Сказание о Джэнкире - страница 53



Что еще необходимо добавить к портрету Николая Мефодьевича? То, пожалуй, что кем-кем, а Марк Твеном он не был. И быть не мог. При чем, вытаращится кто-нибудь, этакое странное сравнение? Ан, есть тому резон: знаменитый американец тоже подвизался было однажды (правда, тогда он был никому не известен) на поприще редактора провинциальной газеты, хотя и не чета «Коммунисту Севера», и в конце концов вылетел с треском и свистом. Николаю Мефодьевичу такой позорный финал никак не грозил. Теперь не грозил: крепко зарубил урок, преподанный ему жизнью. Суров был урок: до тех пор как воссел на нынешнее место, он, занимая должность заведующего не какой-нибудь овощной базой, а отделом пропаганды и агитации райкома, оскандалился, допустил грубый промах. Что уж он не так пропагандировал и агитировал, хранил в глубокой тайне; только после того случая был низвергнут в кресло редактора. Стало быть, не столь ужасен оказался прокол, а за битого, как известно, двух небитых дают. Теперь Николая Мефодьевича на мякине не проведешь, а в полымя и сам не полезет. Капитальный человечище! Личность! Не ветродуй, тем более не щелкопер, падкий до скандальных сенсаций районного масштаба. Дешевую славу презирал, о великой не помышлял. В общем, не Марк Твен.

Однако, пропади вдруг «воевода», – его исчезновение было бы замечено, стало бы поводом к пересудам для одних, для других же, кто не боялся никаких тайфунов и смерчей за его глинобитной спиной, – к воплению и скулежу. Лучшего не надо, а худого– тем более.

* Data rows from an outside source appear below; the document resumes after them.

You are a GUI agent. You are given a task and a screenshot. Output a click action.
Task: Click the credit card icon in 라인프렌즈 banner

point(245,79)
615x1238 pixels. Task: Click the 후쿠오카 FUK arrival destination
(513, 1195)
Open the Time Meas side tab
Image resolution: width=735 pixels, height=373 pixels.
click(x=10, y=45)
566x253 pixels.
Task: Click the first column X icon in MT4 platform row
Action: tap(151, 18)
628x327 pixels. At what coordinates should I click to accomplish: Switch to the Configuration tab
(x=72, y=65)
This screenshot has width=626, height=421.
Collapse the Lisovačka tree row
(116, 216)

Ничего подобного не скажешь о его заместителе, отвечающем за выпуск газеты на якутском языке. При первом знакомстве даже фамилию Сахая разобрала с трудом: «Баагынаанап», – бормотнув, протянул вялую ручонку и, едва коснувшись, быстро отдернул; тут же, точно спрятался, прошмыгнул в свою комнатку. Сахае не нравились люди, не умеющие знакомиться по-человечески, к тому же избегающие смотреть в глаза прямо… (Между прочим, полное имя зама – Вилюй Архипович Багынанов.)

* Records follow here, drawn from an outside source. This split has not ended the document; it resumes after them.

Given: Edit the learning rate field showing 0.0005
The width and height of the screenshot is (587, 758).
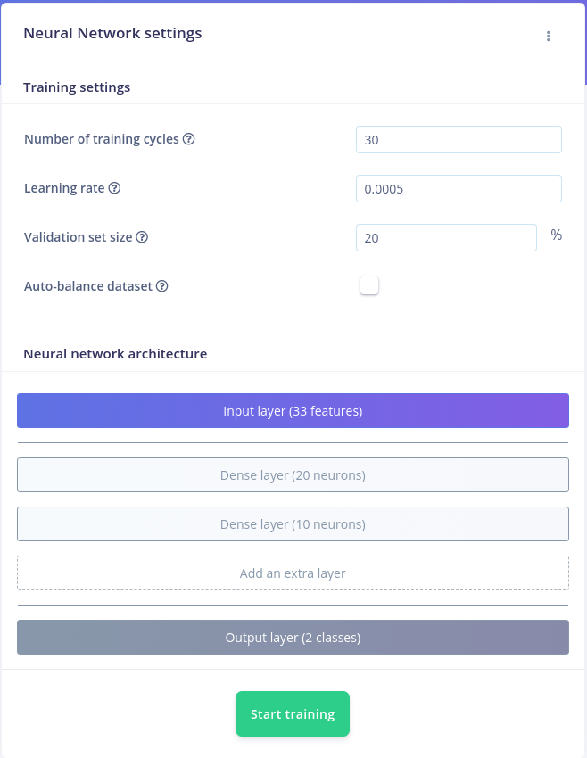Looking at the screenshot, I should coord(459,188).
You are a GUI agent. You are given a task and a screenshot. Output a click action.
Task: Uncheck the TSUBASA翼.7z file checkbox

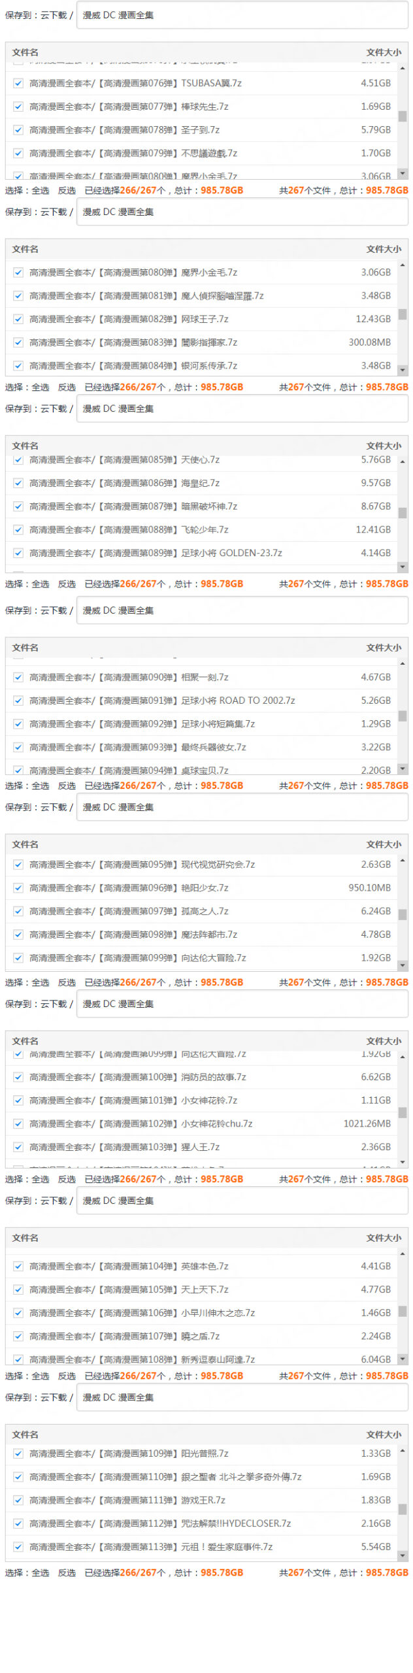18,83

Зато кто удивил Сахаю – Алла Андреевна Самохина, ответственный секретарь. Не первой молодости, но – женщина. В самой поре. Надави – сок брызнет. Как не преминула бы сказать Манохина, тут уж и прибаутка ее кстати вспомнилась: «В сорок пять баба – ягодка опять». Но то внешне. Главное – характер. Железный! Недолго потребовалось убедиться Сахае, как жестко та держит в своих цепких с темно-вишневым маникюром руках трепетные вожжи, управляя редакцией. «Воеводой» – в том числе. Но это, похоже, его вполне устраивает: с претензиями, коли такие возникали (довольно редко; причина у всех одна: их материал – гвоздь номера, без коего газета просто-таки не имеет права выйти в свет!), молча, движением косматых бровей отправлял к ней. О лукавый змий! О прокуратор, умывающий руки! И тяжек был путь на Голгофу, где чего-чего, а «гвозди» не требовались. Своих избыток. Там царила Алла Андреевна. Если, размеренно ударяя по левой ладони строкомером, как стеком, прищурит глаза: «Места нет!» – все! Захлебывайся слезами, рви на себе волосы, проклинай несправедливый, жестокосердый мир или, на худой конец, напейся с горя – все!

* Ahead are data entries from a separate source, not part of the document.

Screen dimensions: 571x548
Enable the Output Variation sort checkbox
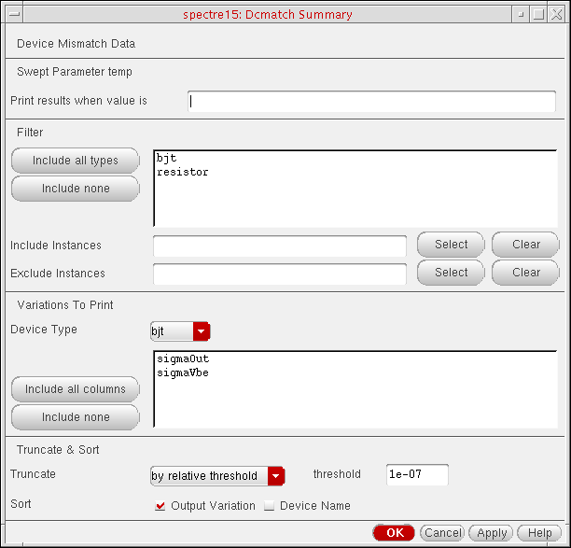pos(160,506)
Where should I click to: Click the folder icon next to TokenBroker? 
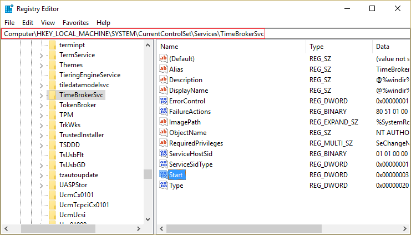click(x=52, y=105)
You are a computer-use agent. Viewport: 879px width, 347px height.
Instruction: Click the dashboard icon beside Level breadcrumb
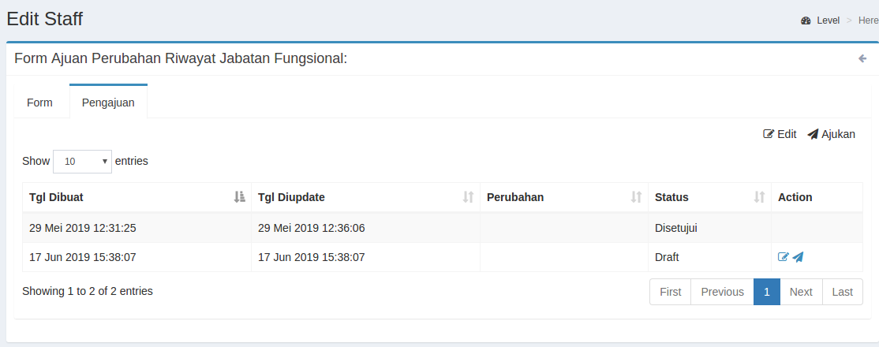click(x=806, y=21)
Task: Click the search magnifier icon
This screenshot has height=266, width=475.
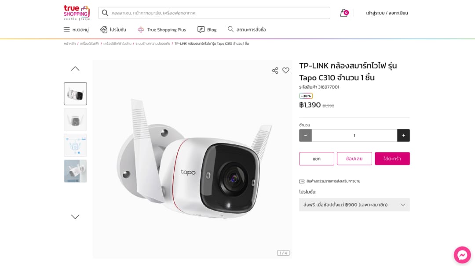Action: point(105,13)
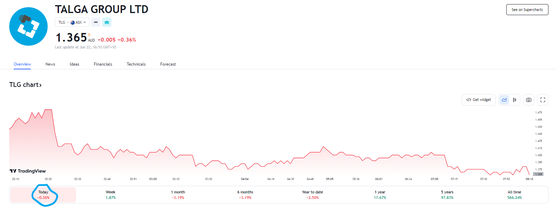
Task: Switch to area chart view
Action: pyautogui.click(x=504, y=100)
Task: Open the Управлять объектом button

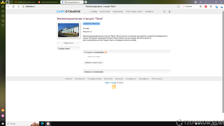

Даже тончайшей ядовитой улыбочки не разрешала себе Алла Андреевна Самохина, прощая невысказываемую лютую ненависть в глазах – понимала. Ничего другого и ожидать было нельзя.

Почему взяла на себя роль цербера? Зачем ей это надо? И надо ли кому-нибудь вообще? Вопросы, которые невольно возникли теперь у Сахаи, не были для нее в новинку. Другое дело – раньше, в общаге, когда девчонки: с одной стороны, известная язвочка Альбинка и калмычка с иссиня-черной жесткой, как щетка, гривищей Динара, правнучка шаманки, с другой – Машенька Пятунина и грузинка Элисо, сходились чуть ли не врукопашную, споря до хрипоты о сей причине должны играть руководящую роль в современном обществе, а она металась меж двух огней (жалкие попытки умиротворить враждующие кланы, естественно, всегда терпели крах), эти проблемы были для нее голой абстракцией, интеллектуальным кейфом. Алла Андреевна же – конкретное воплощение их. Она – аргумент в тех давних незавершенных дебатах. Но в чью пользу?